Arcandra mengungkapkan, rencana pengembangan (Plan of Development/POD) IDD telah disetujui pada 2008, namun Chevron melakukan perubahan dengan menambah nilai investasi sebesar USD12 miliar. Revisi POD tersebut sampai saat ini belum diajukan ke pemerintah.
"Kita sudah siapkan tapi dari mereka belum ada," imbuhnya.
Dia menambahkan, jangka waktu Chevron melakukan eksplorasi proyek IDD harus mencapai 10 tahun. Pemerintah akan mengkaji kembali bila Chevron tak dapat memenuhi persyaratan tersebut. Adapun pengembangan lapangan IDD akan menambah pasokan sekitar 800 MMSCFD.
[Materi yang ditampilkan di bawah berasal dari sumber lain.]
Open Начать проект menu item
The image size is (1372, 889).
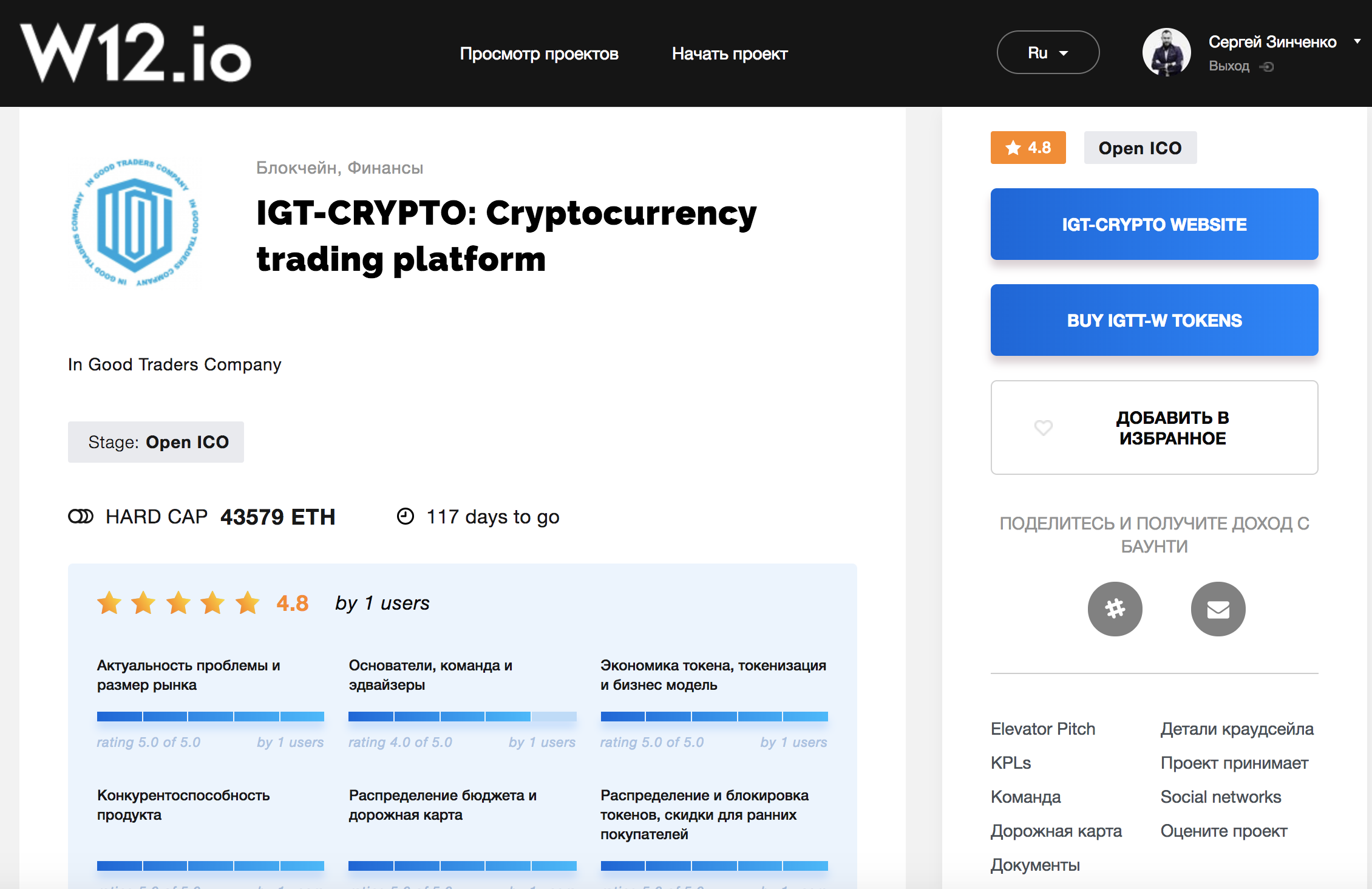pyautogui.click(x=730, y=53)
"Eksplorasi itu total 10 tahun, setelah development, itu mereka harus komit. Kalau enggak komit maka harus dilihat pemerintah," tegas mantan Menteri ESDM ini.
Sekadar diketahui, proyek IDD sudah mengantongi persetujuan POD pada 2008. Tetapi, setelah tahap Front End Engineering Design (FEED) pada 2013, biaya yang dibutuhkan proyek meningkat dari sekitar USD6,9 miliar menjadi USD12 miliar.
Karena itu, perusahaan asal Amerika Serikat ini perlu merevisi POD. Namun pemerintah selalu memberikan penolakan karena proposal tidak lengkap secara adminstrasi dan Chevron meminta insentif yang tidak ada dalam kontrak, yakni credit investment.
Chevron meminta investment credit atau hak ganti rugi kepada pemerintah dengan persentase yang sangat tinggi sebesar 240 persen. Padahal, maksimal investment credit yang diminta KKKS itu hanya 100 persen.
Berdasarkan catatan Kementerian Energi, produksi lapangan Gendalo dan Gehem diperkirakan mencapai 1,1 miliar kaki kubik gas alam dan 47 ribu barel kondensat per hari. Sedangkan proyek IDD Tahap I di lapangan Bangka sudah berproduksi sejak akhir Agustus 2016 lalu.